Adam looks to innovative companies like Ant Financial in China, which is known for gamifying personal finance, offering incentives for good financial behaviour. “It’s a win-win,” explains Adam. “It drives demand for the company, and it’s far better for the consumer.”

For digital-only banks, intuitive UX is the new friendly receptionist

As the Head of Product at Marcus, Goldman Sachs’ digital-only bank, Adam has a front row seat to the neo-bank wave. The category is gaining major traction with digitally-savvy consumers, a trend that’s further accelerated by the Covid-19 pandemic. Consumers are also realizing the enormous cost advantage gets passed onto them when physical branches are eliminated. “Somebody has to pay for those marble columns,” says Adam. “And that somebody is the consumer.”

With no physical branches to convey the brand promise, it’s imperative for digital products to shine. That’s why Adam’s team is relentlessly obsessed with designing a user experience that is clean, intuitive, and beautiful.

“The digital experience is absolutely critical, because it is the point of interaction with the consumer that is the most profound,” explains Adam. “There is no branch to walk into, there is no smiley receptionist to greet you. So the digital experience must feel warm, secure, and human.”

A scrappy MVP beats a slick pitch deck

When it comes to turning skeptics into believers, Adam firmly believes in the power of the prototype. When he first started telling people about the idea for Clarity, many would scoff and say, “Mint does that” or say that the whole personal finance management space is already covered. But as soon as he would show them the prototype, it would click in an instant and he’d have raving supporters.

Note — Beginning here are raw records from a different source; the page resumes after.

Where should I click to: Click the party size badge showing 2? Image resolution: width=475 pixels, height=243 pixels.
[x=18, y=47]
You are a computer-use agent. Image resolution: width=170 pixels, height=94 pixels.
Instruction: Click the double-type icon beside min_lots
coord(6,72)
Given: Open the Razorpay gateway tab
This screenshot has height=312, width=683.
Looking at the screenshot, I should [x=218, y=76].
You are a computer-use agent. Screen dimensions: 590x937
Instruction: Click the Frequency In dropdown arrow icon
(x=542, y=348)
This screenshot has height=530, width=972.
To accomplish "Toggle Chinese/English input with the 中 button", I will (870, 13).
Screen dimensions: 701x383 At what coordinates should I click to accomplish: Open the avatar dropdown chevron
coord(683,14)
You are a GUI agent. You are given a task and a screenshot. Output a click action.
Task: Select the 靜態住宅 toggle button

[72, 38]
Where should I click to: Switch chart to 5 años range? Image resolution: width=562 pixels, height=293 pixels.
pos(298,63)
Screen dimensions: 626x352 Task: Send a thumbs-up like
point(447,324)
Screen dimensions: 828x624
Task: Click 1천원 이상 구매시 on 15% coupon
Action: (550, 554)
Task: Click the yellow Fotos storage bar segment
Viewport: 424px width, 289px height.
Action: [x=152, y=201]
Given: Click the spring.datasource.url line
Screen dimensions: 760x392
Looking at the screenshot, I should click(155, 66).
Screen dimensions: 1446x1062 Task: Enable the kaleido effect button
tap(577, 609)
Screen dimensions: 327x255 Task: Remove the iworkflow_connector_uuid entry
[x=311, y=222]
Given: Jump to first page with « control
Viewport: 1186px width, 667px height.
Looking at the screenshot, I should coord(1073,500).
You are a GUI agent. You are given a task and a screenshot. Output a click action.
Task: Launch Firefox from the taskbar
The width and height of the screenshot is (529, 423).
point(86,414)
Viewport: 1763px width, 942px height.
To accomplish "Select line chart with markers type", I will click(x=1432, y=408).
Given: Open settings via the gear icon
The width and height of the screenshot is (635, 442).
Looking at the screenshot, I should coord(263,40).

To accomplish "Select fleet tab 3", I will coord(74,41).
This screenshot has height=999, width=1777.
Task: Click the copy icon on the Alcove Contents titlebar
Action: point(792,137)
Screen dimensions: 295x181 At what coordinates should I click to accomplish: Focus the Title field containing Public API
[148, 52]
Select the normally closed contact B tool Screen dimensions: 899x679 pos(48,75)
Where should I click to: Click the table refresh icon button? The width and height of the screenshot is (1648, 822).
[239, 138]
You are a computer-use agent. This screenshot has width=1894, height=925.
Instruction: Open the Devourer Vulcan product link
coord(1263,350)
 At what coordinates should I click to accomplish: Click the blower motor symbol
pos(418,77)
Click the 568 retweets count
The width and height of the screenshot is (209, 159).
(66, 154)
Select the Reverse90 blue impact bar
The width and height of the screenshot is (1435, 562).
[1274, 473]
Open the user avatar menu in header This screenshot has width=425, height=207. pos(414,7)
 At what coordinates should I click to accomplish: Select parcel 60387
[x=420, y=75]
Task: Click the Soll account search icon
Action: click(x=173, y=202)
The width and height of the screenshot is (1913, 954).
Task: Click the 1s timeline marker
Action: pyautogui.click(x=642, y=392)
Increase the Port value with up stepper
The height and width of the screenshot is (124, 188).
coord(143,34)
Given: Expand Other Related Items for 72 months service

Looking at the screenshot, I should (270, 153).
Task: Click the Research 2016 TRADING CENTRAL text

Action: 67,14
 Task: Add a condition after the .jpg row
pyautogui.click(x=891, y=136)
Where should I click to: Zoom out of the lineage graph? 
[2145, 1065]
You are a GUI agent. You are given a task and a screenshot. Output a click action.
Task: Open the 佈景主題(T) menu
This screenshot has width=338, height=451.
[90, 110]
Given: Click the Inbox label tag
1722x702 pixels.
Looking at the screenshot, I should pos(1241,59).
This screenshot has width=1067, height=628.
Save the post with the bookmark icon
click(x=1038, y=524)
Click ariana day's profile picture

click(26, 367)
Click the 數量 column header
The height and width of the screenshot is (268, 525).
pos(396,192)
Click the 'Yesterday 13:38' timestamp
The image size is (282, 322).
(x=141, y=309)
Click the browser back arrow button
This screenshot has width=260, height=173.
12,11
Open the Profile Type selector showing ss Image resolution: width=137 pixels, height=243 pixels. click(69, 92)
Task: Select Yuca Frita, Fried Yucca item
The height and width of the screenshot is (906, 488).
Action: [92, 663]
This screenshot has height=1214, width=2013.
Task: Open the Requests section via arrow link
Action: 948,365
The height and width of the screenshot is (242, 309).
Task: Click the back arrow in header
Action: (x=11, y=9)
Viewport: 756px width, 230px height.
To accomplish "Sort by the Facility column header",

“Our prototype was nothing fancy at all,” recalls Adam with a laugh. “I literally built myself with a guy from Latvia I found on 99designs.” Adam would sketch out what he wanted the app to look like, and rely on his freelance design support to bring it to life. Then, he’d put his prototype into Invision and shop it around for feedback.

Adam attributes the eventual success of the app to this early model. “I had the credibility of an entrepreneur and a venture investor, but it still wasn’t enough,” says Adam. “People need to see it, and hold your idea in a tangible way—even if it’s rough around the edges.”

If you’re lucky enough to be close to giants, learn from them

While some are intimidated when surrounded by masters of their domains, Adam is inspired to be so close to the success of his partner and his brother.

“I’m delighted by Padma’s success,” says Adam. “I’m incredibly proud of her.” He’s most proud of her show Taste the Nation, which celebrates immigrant communities throughout the United States and tells the story of America through food.

As for his brother? “I can’t help but have sibling rivalry with Michael,” admits Adam. “But I’m going to go ahead and concede that he won.” But it broadened his aperture around his own ambition—and his appreciation for what’s possible. “I was given a front row seat to one of the most incredible success stories in recent times. It has only inspired me to seek out my own success and my own career.”